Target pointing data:
◆ ◆ ◆ ◆ ◆

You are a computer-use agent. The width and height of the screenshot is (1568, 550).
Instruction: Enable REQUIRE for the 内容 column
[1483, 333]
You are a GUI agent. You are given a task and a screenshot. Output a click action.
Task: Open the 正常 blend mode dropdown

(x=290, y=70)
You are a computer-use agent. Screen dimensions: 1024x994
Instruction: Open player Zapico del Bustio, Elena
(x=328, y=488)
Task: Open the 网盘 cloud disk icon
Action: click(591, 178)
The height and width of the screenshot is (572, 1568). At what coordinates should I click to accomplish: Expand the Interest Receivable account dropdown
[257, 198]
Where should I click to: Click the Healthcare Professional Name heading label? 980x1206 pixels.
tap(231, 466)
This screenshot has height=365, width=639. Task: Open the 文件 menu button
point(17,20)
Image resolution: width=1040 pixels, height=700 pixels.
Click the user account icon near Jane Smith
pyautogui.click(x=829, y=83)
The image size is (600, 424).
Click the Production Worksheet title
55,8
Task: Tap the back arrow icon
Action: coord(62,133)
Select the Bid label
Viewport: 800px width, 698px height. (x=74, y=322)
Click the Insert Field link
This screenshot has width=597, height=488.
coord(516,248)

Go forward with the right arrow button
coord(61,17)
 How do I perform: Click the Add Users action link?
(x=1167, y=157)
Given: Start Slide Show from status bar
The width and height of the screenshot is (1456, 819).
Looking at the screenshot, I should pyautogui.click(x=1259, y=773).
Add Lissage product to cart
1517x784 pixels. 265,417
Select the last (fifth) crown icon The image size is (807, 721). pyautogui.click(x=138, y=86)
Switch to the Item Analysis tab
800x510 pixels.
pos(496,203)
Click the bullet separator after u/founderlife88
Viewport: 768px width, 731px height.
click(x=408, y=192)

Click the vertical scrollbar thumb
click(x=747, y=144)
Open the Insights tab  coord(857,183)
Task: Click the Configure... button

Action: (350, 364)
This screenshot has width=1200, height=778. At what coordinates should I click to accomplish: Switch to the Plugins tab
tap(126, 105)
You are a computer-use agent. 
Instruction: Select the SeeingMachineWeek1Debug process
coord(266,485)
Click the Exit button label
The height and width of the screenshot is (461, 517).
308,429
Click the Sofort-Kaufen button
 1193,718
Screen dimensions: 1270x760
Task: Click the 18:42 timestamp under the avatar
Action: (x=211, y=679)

◆ ◆ ◆ ◆ ◆

• TASK STATEMENT:
Report each line of the data above that contains the word "label", copying every such line in full.

• OUTPUT FOR THIS TASK:
Where should I click to: Click the Healthcare Professional Name heading label? 980x1206 pixels.
Select the Bid label
Click the Exit button label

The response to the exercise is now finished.